We found this in a standard offer letter:
“You are further liable to be transferred from one shift to another, whether day or night. Your refusal to carry out such orders will constitute misconduct.”
Stop and read that again. Applied to a woman employee without written consent, this clause is not just non-compliant. It is a potential harassment and discrimination trigger.
The Grievance Redressal Committee Nobody Has
Section 4 of the Industrial Relations Code, 2020 mandates that every establishment with 20 or more workers must constitute a formal Grievance Redressal Committee (GRC): equal employer and worker representation, proportionate women representation, a 30-day resolution timeline, named members, documented procedure.
In all the companies we audited, exactly zero had a formally constituted GRC as defined by the Code.
They had grievance policies. They had HR escalation matrices. They did not have a GRC. These are not the same thing.
Your Health Coaches and Gig Workers Have a Social Security Problem
This one is specific to companies in the platform economy — HealthTech, logistics, edtech, delivery, on-demand services.

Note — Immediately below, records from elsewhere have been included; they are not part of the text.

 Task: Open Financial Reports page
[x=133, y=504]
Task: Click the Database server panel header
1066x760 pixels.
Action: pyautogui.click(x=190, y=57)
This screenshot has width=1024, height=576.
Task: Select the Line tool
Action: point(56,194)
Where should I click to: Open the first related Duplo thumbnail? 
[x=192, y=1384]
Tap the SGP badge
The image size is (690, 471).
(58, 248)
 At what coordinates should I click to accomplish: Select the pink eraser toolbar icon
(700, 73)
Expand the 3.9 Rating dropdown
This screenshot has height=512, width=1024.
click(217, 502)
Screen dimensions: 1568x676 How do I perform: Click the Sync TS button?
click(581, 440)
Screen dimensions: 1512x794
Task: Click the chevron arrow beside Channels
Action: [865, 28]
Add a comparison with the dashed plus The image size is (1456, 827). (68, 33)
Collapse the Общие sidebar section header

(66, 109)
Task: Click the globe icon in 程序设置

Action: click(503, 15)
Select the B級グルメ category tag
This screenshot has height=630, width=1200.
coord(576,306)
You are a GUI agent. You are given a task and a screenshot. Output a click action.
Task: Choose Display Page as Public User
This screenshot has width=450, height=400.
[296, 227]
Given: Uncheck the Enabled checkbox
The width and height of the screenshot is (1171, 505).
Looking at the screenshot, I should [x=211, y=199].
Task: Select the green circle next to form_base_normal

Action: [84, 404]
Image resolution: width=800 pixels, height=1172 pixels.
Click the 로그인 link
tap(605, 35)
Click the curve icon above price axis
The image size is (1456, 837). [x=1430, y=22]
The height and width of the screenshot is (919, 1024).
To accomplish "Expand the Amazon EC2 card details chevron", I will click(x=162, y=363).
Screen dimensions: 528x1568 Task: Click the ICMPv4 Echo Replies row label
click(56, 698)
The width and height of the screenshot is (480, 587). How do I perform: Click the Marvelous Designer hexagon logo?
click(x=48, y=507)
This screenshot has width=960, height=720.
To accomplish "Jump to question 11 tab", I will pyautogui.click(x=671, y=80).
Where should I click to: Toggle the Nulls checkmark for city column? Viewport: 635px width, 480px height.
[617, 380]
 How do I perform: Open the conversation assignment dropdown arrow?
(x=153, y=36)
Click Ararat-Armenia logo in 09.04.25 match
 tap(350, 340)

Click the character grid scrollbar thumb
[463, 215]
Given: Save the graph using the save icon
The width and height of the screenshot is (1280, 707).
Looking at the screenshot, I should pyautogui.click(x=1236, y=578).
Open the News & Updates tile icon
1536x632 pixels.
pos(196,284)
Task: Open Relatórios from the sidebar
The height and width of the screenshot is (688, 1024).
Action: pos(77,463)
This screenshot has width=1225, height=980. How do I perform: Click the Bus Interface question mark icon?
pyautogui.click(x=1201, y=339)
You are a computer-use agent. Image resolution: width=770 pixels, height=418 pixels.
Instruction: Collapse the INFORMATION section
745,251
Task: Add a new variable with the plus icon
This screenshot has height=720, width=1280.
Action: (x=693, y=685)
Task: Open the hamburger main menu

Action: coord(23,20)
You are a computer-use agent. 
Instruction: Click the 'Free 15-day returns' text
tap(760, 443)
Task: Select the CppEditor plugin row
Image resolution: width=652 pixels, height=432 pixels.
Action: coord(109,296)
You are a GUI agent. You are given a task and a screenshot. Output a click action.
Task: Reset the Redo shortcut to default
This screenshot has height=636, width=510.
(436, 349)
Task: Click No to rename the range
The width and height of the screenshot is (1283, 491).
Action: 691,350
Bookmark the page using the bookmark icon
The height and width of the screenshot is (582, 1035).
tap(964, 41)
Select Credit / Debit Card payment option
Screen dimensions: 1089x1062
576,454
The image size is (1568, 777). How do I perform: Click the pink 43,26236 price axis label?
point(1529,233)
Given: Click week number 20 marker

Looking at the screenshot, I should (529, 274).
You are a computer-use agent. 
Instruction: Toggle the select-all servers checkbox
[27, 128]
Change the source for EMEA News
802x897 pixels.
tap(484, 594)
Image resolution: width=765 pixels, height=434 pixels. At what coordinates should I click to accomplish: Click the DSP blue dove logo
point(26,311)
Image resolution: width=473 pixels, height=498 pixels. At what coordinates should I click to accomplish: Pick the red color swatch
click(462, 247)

The Code on Social Security, 2020 introduces a formal definition of “gig workers” and “aggregators.” If your platform engages workers outside traditional employment — health coaches, delivery partners, freelance consultants — they may legally qualify as gig workers under Section 2(35).
And if your company qualifies as an aggregator? You may owe 1–2% of annual turnover to the Central Government’s Social Security Fund for their welfare.
Nobody is talking about this. Everyone in the platform economy should be. The classification question — employee or gig worker — is now the most consequential HR decision a platform company makes.
The Re-skilling Fund (Nobody Has Heard of This One)
This is the one that blindsides everyone.
Section 78 of the Industrial Relations Code, 2020: whenever an employer retrenches a worker, the employer must contribute 15 days of the worker’s last drawn wages to the National Re-skilling Fund — within 45 days of the retrenchment order.
Not a gratuity. Not notice pay. A separate statutory contribution to a government fund.
We reviewed exit policies across multiple companies. Not one mentioned it. HR teams didn’t know it existed. Finance teams hadn’t budgeted for it.
Companies with regular retrenchments are accumulating a liability they don’t know about.
Twenty-Seven Policies. Ten Contradictions.
Here’s what a real policy audit looks like.
One company we worked with had 27 HR policies — a mix of Word docs and PDFs, versions ranging from 2019 to 2024. On paper, comprehensive. In practice:
- Unauthorised absence defined as 2 days in the Leave Policy, 4 days in the Exit Policy.
- PF opt-out language contradicting statutory requirements.
- A Leave Policy amended by a separate document that contradicted the original.
- A POSH Policy covering “employees” — but not the 40+ gig workers operating under the same brand.
Inconsistent policies don’t just create confusion. In a dispute, they become evidence against the employer.
When did you last audit your policies against each other?
Crèche Is Now Mandatory at 50 Employees
Section 82 of the Code on Social Security mandates a crèche facility — or reimbursement of crèche expenses — for establishments with 50 or more employees.
Not 500. Fifty.
This threshold catches a lot of growth-stage companies off guard. If you crossed 50 employees in 2024 or 2025, this obligation is already active.
The Uncomfortable Truth
The New Labour Codes don’t create obligations that are impossible to meet. Most of what they require is genuinely reasonable — fair wages, safe workplaces, grievance access, social security for gig workers.
What they don’t accommodate is the comfortable assumption that compliance will be “handled when it becomes an issue.”